» **What is expected**
Render the items starting at the line containing "You are a computer-use agent." and ending at the last item as a two-column CSV with the columns "text" and "answer", one row per item, each value in a single quoted field with line breaks turned into spaces. Leave the pictures out.

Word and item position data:
------------------------------
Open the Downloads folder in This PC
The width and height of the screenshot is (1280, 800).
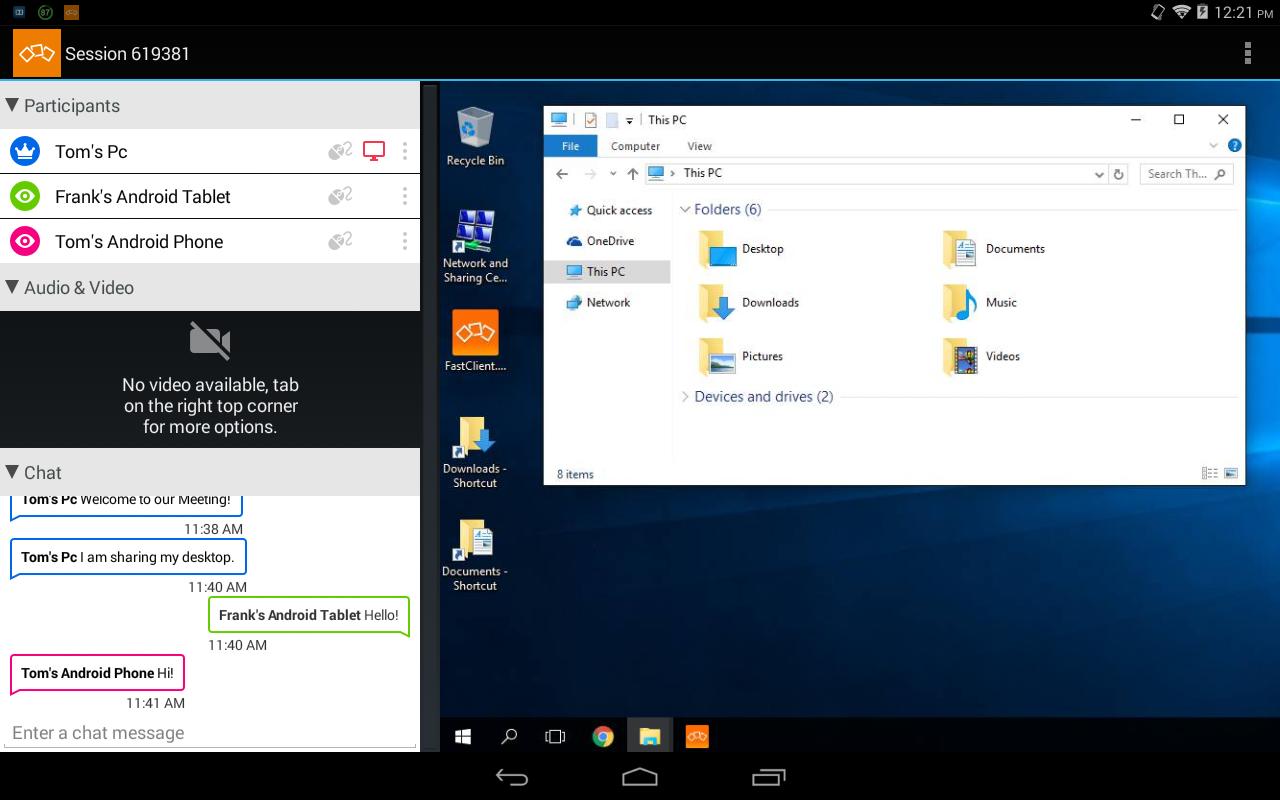pos(768,303)
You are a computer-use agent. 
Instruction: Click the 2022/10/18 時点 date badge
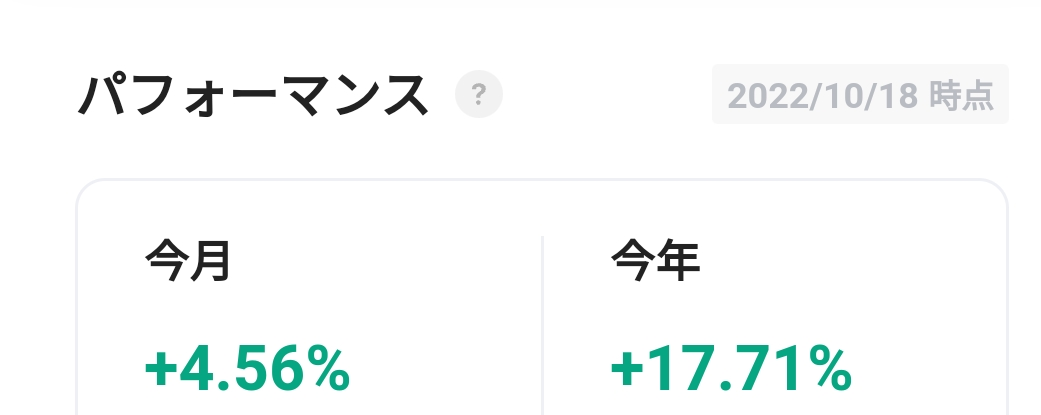860,95
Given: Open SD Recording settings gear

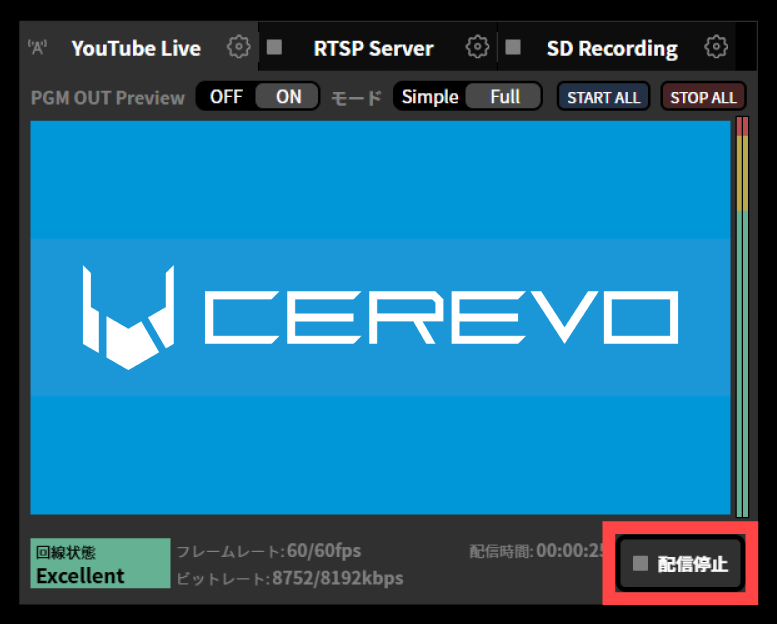Looking at the screenshot, I should (x=716, y=47).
------------------------------
» **Final answer**
text,answer
"You are a computer-use agent. Instruction: Click the 2022/10/18 時点 date badge","860,95"
"Given: Open SD Recording settings gear","Looking at the screenshot, I should (x=716, y=47)."